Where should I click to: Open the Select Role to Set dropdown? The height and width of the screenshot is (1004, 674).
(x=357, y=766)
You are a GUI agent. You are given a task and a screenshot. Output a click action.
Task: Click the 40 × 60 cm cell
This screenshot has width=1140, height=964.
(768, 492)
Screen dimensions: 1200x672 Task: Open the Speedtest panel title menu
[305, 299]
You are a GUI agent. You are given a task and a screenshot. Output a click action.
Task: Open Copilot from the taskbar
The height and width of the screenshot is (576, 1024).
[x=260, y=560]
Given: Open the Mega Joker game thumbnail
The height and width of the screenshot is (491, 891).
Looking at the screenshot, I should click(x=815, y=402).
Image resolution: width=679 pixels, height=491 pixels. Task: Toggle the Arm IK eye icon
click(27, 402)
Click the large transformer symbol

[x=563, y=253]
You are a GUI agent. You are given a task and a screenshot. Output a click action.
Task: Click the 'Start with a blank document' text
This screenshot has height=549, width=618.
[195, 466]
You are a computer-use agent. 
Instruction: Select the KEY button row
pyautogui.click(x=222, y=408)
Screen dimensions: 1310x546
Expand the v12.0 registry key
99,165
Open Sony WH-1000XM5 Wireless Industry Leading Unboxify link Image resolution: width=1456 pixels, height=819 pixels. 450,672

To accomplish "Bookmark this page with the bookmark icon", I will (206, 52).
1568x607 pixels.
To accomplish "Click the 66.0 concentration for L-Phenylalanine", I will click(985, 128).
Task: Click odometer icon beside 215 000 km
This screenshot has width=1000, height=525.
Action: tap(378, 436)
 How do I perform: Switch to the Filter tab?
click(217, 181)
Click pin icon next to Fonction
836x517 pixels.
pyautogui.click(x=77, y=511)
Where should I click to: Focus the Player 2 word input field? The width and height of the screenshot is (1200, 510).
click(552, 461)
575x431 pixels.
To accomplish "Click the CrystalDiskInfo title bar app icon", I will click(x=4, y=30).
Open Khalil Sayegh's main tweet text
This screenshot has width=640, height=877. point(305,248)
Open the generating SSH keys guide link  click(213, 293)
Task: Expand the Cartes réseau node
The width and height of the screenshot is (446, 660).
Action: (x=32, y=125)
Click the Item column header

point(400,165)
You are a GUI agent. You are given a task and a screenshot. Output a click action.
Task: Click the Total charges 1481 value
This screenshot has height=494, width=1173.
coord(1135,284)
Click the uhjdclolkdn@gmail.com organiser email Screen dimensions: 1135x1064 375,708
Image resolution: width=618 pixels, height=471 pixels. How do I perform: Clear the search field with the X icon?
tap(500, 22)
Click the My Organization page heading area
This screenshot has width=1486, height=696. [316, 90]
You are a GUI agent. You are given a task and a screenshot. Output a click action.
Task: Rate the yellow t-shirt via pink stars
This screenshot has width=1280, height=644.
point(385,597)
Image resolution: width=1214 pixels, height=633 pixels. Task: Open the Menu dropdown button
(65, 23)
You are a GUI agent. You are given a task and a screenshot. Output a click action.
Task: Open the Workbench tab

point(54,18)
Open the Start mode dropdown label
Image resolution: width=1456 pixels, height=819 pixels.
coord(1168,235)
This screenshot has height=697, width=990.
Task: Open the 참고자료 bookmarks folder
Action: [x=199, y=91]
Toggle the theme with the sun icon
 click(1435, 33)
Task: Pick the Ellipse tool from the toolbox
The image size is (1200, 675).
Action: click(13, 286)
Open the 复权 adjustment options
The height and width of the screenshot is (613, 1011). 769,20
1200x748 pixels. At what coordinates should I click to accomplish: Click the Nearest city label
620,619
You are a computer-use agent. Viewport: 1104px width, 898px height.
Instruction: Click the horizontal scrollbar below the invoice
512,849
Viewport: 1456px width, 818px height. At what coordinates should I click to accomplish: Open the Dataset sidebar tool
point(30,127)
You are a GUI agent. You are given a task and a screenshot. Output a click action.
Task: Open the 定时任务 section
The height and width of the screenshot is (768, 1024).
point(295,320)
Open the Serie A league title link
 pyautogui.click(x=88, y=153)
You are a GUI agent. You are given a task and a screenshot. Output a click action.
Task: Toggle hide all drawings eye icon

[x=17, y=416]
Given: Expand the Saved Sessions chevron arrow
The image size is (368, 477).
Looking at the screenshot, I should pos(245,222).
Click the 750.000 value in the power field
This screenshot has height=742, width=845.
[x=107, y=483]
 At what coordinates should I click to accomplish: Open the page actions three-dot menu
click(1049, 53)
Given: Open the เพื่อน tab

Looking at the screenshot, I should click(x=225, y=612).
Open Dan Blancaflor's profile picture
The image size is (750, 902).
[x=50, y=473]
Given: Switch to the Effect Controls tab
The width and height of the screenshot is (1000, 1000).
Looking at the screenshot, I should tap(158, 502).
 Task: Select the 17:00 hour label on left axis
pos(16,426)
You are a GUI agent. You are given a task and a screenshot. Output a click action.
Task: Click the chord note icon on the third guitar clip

* [Prompt]:
Copy every record exactly as presented.

* [Task output]:
Where should I click to: Open the Select Role to Set dropdown? The height and width of the screenshot is (1004, 674).
(x=357, y=766)
You are a GUI agent. You are given a task and a screenshot. Output a click action.
Task: Click the 40 × 60 cm cell
This screenshot has width=1140, height=964.
(768, 492)
Screen dimensions: 1200x672 Task: Open the Speedtest panel title menu
[305, 299]
You are a GUI agent. You are given a task and a screenshot. Output a click action.
Task: Open Copilot from the taskbar
The height and width of the screenshot is (576, 1024).
[x=260, y=560]
Given: Open the Mega Joker game thumbnail
The height and width of the screenshot is (491, 891).
Looking at the screenshot, I should click(x=815, y=402).
Image resolution: width=679 pixels, height=491 pixels. Task: Toggle the Arm IK eye icon
click(27, 402)
Click the large transformer symbol

[x=563, y=253]
You are a GUI agent. You are given a task and a screenshot. Output a click action.
Task: Click the 'Start with a blank document' text
This screenshot has height=549, width=618.
[195, 466]
You are a computer-use agent. 
Instruction: Select the KEY button row
pyautogui.click(x=222, y=408)
Screen dimensions: 1310x546
Expand the v12.0 registry key
99,165
Open Sony WH-1000XM5 Wireless Industry Leading Unboxify link Image resolution: width=1456 pixels, height=819 pixels. 450,672

To accomplish "Bookmark this page with the bookmark icon", I will (206, 52).
1568x607 pixels.
To accomplish "Click the 66.0 concentration for L-Phenylalanine", I will click(985, 128).
Task: Click odometer icon beside 215 000 km
This screenshot has width=1000, height=525.
Action: tap(378, 436)
 How do I perform: Switch to the Filter tab?
click(217, 181)
Click pin icon next to Fonction
836x517 pixels.
pyautogui.click(x=77, y=511)
Where should I click to: Focus the Player 2 word input field? The width and height of the screenshot is (1200, 510).
click(552, 461)
575x431 pixels.
To accomplish "Click the CrystalDiskInfo title bar app icon", I will click(x=4, y=30).
Open Khalil Sayegh's main tweet text
This screenshot has width=640, height=877. point(305,248)
Open the generating SSH keys guide link  click(213, 293)
Task: Expand the Cartes réseau node
The width and height of the screenshot is (446, 660).
Action: (x=32, y=125)
Click the Item column header

point(400,165)
You are a GUI agent. You are given a task and a screenshot. Output a click action.
Task: Click the Total charges 1481 value
This screenshot has height=494, width=1173.
coord(1135,284)
Click the uhjdclolkdn@gmail.com organiser email Screen dimensions: 1135x1064 375,708
Image resolution: width=618 pixels, height=471 pixels. How do I perform: Clear the search field with the X icon?
tap(500, 22)
Click the My Organization page heading area
This screenshot has width=1486, height=696. [316, 90]
You are a GUI agent. You are given a task and a screenshot. Output a click action.
Task: Rate the yellow t-shirt via pink stars
This screenshot has width=1280, height=644.
point(385,597)
Image resolution: width=1214 pixels, height=633 pixels. Task: Open the Menu dropdown button
(65, 23)
You are a GUI agent. You are given a task and a screenshot. Output a click action.
Task: Open the Workbench tab

point(54,18)
Open the Start mode dropdown label
Image resolution: width=1456 pixels, height=819 pixels.
coord(1168,235)
This screenshot has height=697, width=990.
Task: Open the 참고자료 bookmarks folder
Action: [x=199, y=91]
Toggle the theme with the sun icon
 click(1435, 33)
Task: Pick the Ellipse tool from the toolbox
The image size is (1200, 675).
Action: click(13, 286)
Open the 复权 adjustment options
The height and width of the screenshot is (613, 1011). 769,20
1200x748 pixels. At what coordinates should I click to accomplish: Click the Nearest city label
620,619
You are a computer-use agent. Viewport: 1104px width, 898px height.
Instruction: Click the horizontal scrollbar below the invoice
512,849
Viewport: 1456px width, 818px height. At what coordinates should I click to accomplish: Open the Dataset sidebar tool
point(30,127)
You are a GUI agent. You are given a task and a screenshot. Output a click action.
Task: Open the 定时任务 section
The height and width of the screenshot is (768, 1024).
point(295,320)
Open the Serie A league title link
 pyautogui.click(x=88, y=153)
You are a GUI agent. You are given a task and a screenshot. Output a click action.
Task: Toggle hide all drawings eye icon

[x=17, y=416]
Given: Expand the Saved Sessions chevron arrow
The image size is (368, 477).
Looking at the screenshot, I should pos(245,222).
Click the 750.000 value in the power field
This screenshot has height=742, width=845.
[x=107, y=483]
 At what coordinates should I click to accomplish: Open the page actions three-dot menu
click(1049, 53)
Given: Open the เพื่อน tab

Looking at the screenshot, I should click(x=225, y=612).
Open Dan Blancaflor's profile picture
The image size is (750, 902).
[x=50, y=473]
Given: Switch to the Effect Controls tab
The width and height of the screenshot is (1000, 1000).
Looking at the screenshot, I should tap(158, 502).
 Task: Select the 17:00 hour label on left axis
pos(16,426)
You are a GUI agent. You are given a task and a screenshot. Output a click action.
Task: Click the chord note icon on the third guitar clip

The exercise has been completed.